Many in the industry, like Chi Chi LaRue, believe they have a moral obligation to produce videos that depict only safe sex. But others say there are economic drawbacks to featuring only safe-sex scenes. "As a small company, I am forced by distributors to shoot bareback content," says Tyler Reed, who owns the one-man operation USA Jock Studio. "Unless you have extremely high-quality models, sets, and so forth, distributors won't even touch the safe content anymore."

But haven't the majority of studios publicly stated that they shoot only safe-sex porn? Tyler sighs. "Don't think for a second that these huge companies promoting safe product lines don't also have their hands in the bareback action somewhere -- a hidden wing of a conglomerate or some bareback website," he says. "Bareback sells two-to-one, guaranteed. And if you put the word 'bareback' in the title, you're looking at three-to-one."
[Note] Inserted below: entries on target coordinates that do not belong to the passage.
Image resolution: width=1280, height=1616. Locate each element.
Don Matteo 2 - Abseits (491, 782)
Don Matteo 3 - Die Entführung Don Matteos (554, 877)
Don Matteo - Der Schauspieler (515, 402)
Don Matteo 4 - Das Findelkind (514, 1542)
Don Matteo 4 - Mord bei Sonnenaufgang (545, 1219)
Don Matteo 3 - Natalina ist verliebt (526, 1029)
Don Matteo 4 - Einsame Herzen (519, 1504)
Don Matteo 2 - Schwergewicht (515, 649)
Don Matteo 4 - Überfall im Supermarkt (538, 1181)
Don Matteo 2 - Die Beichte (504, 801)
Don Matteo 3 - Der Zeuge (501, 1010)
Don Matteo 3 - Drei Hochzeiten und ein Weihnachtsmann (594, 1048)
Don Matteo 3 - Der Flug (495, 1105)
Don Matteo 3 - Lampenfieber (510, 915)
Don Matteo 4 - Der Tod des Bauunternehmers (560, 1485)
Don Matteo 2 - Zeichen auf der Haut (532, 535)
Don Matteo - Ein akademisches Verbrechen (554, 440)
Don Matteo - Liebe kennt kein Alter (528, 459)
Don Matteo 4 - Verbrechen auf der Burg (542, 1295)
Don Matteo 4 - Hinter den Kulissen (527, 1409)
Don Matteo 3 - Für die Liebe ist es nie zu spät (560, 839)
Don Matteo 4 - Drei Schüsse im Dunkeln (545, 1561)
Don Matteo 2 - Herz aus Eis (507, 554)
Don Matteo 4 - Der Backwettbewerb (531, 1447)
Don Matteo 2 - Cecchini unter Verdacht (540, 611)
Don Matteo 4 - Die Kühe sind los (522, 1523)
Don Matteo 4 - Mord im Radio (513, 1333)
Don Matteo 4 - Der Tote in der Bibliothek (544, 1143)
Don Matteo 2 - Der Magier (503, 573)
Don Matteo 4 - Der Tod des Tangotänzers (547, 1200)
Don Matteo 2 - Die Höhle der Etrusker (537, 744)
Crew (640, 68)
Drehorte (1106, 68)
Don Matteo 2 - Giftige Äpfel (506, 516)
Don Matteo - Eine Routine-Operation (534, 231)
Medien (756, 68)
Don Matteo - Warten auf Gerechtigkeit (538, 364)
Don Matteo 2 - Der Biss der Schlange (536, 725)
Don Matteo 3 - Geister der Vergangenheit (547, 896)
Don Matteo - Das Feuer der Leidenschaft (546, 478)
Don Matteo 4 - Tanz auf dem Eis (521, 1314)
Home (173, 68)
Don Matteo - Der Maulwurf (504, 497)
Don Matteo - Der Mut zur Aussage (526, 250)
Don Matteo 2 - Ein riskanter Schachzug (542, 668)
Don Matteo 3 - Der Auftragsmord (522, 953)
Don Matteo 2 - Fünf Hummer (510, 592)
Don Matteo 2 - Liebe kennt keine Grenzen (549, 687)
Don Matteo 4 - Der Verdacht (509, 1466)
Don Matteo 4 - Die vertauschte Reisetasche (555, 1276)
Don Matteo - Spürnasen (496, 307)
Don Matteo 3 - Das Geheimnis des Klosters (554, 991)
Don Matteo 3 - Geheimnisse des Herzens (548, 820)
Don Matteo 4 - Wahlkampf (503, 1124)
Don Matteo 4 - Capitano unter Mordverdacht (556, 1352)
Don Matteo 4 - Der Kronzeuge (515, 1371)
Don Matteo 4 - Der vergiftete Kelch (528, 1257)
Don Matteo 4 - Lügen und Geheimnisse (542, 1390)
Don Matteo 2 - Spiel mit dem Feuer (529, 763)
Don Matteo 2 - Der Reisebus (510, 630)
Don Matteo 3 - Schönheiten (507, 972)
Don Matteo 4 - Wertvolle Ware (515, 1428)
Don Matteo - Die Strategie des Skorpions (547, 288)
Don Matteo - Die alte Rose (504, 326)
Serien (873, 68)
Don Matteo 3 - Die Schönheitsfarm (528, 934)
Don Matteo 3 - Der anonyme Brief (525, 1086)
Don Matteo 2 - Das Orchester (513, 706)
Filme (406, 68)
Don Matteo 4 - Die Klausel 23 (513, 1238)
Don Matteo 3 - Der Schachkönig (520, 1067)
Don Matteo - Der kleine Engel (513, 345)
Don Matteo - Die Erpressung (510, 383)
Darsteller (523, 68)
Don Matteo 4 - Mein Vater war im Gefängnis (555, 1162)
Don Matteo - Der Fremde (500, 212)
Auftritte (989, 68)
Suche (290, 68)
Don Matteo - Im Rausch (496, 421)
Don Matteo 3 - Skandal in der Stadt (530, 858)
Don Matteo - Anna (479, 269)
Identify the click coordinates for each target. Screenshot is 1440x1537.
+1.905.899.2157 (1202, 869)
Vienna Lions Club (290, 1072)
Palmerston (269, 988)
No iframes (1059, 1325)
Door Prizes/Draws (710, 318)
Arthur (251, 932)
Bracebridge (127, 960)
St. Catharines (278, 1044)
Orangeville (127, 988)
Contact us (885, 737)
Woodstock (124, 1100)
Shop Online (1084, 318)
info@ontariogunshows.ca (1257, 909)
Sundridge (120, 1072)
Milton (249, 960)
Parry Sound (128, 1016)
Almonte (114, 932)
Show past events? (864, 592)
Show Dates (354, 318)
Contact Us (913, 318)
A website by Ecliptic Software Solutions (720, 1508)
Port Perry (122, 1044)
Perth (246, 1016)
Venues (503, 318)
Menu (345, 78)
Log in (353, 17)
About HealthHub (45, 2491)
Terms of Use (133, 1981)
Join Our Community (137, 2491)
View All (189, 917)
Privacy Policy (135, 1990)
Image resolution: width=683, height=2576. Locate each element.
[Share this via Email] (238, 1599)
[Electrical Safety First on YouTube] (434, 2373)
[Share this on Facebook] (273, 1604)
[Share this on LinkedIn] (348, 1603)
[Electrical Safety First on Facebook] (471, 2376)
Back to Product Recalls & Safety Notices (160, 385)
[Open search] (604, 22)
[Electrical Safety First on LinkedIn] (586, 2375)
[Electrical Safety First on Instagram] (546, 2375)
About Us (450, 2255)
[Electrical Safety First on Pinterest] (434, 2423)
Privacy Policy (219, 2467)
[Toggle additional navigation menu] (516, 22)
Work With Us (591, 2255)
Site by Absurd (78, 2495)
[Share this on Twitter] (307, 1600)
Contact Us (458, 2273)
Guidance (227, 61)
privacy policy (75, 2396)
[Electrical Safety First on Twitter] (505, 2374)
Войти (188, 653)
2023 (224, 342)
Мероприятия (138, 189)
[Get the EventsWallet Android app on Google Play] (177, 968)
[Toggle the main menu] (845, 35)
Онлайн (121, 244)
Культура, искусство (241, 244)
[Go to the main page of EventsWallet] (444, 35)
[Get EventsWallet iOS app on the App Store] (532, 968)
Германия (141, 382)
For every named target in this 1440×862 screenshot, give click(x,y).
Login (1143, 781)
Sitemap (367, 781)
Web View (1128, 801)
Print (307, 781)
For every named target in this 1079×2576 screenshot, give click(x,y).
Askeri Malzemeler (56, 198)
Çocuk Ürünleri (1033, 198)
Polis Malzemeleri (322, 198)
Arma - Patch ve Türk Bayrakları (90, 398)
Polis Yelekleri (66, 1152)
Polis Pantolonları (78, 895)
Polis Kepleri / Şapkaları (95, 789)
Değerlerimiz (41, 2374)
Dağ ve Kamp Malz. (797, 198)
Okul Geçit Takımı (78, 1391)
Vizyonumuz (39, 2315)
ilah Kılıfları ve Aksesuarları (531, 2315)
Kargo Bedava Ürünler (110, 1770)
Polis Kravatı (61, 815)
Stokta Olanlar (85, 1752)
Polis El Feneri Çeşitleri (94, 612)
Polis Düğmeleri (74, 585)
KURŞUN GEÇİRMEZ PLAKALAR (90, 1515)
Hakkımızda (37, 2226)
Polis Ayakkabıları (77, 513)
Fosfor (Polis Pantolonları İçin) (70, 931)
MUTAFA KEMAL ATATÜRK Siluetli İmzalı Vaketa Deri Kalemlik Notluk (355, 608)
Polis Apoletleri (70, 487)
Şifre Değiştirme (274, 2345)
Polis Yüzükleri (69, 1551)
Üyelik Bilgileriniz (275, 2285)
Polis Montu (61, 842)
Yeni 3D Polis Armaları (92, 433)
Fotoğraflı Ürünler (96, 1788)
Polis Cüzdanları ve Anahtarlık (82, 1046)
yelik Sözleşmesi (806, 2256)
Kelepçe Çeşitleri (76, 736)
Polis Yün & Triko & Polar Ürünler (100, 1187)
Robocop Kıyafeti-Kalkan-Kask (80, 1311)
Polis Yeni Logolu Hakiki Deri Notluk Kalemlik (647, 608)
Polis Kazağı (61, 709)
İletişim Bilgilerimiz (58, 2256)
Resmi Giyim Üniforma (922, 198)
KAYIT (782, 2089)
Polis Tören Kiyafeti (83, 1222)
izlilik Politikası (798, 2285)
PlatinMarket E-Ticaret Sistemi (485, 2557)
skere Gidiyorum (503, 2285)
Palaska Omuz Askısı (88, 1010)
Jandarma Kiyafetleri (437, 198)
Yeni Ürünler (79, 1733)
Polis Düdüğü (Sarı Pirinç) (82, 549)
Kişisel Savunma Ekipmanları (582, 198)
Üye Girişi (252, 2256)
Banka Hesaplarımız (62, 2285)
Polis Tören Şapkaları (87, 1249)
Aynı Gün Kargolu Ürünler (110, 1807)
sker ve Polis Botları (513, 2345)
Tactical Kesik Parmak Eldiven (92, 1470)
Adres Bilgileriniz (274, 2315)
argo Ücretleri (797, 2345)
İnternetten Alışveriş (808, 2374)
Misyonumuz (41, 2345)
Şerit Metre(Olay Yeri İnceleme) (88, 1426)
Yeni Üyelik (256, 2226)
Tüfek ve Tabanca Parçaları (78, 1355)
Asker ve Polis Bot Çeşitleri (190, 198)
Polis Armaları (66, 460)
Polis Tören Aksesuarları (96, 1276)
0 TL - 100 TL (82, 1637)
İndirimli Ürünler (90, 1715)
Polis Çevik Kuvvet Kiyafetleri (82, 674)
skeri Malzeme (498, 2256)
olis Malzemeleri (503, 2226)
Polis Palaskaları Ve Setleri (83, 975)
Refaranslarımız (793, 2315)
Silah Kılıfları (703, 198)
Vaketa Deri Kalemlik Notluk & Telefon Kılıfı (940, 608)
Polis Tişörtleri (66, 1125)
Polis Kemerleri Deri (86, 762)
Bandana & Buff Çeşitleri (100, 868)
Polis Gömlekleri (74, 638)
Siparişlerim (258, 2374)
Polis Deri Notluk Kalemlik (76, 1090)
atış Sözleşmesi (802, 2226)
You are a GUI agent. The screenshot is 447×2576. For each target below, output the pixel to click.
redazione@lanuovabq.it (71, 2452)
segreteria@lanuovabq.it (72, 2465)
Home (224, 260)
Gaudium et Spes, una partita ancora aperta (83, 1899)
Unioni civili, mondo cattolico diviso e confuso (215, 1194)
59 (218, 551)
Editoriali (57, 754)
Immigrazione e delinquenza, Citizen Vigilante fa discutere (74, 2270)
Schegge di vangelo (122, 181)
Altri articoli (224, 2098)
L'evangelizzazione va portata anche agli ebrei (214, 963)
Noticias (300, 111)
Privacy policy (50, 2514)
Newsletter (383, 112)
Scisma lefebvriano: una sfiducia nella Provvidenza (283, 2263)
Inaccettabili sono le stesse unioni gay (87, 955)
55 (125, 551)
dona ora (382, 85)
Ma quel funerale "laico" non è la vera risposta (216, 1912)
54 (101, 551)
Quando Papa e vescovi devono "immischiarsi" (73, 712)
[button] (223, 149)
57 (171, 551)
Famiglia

The Murky Crystal BallI concluded each interview by asking people to predict what the gay porn industry would look like in three years. After a deep, collective sigh, most everyone agreed on two things: First, the convergence of Internet and television will effectively kill the DVD. Second, the marketplace will be much, much smaller. "In 1930 there were over 200 American car companies," says Jesse Kiehl, CEO of Fierce Dog Media. "Now there are barely three. Expect a similar thing to happen to porn."

Many in the industry believe that new technologies will shape the orgasmic wave of the future, and their companies are racing to provide mobile content so people can take their porn on the road. To compete with the reality of amateurs, more and more porn stars are following the lead of Brent Corrigan and Michael Lucas by offering fans minute-by-minute updates about every (excruciating) detail of their private lives. "Look at Paris Hilton," Lucas says. "She's an open book. People have seen everything from her vagina to her dumb-ass behavior, and I don't see any other reason why she's become so famous."

Diane Duke, executive director of the Free Speech Coalition, which lobbies for the adult entertainment business, insists that cooperation from lawmakers is essential. "In California, the legislature just approved a budget that provides a tax credit to mainstream Hollywood because of difficulties it's having with everything from the economy to piracy. Our industry is suffering from the exact same issues, and yet the legislature is constantly trying to impose additional burdens on our industry. It's going to be up to your readers who are consumers of adult entertainment to speak up."

And while it's perhaps unrealistic to expect anyone to come rushing to the aid of the adult entertainment industry, these companies' failure will likely affect more than just your libido. Gay porn studios have been very generous in their support of LGBT and HIV service organizations. Last year Titan Media alone donated more than $100,000 to such groups, and though many companies are reticent to discuss specific figures regarding charitable donations, Titan is not alone in its support of gay organizations. And of course, porn has a specific place in our collective development. "[Gay pornography] is a huge part of our culture," J.C. Adams says. "For many of us, porn was our first exposure to male intimacy and porn stars were the only openly gay or bi men that we saw or heard of."

But for the gays of the Google generation -- some of whom brought their boyfriends to the prom -- pornography serves a singular purpose, and in so doing, neither evokes nostalgia nor warrants respect. As the next crop of teenagers becomes old enough to buy porn, it seems less and less likely that they will be interested in doing so.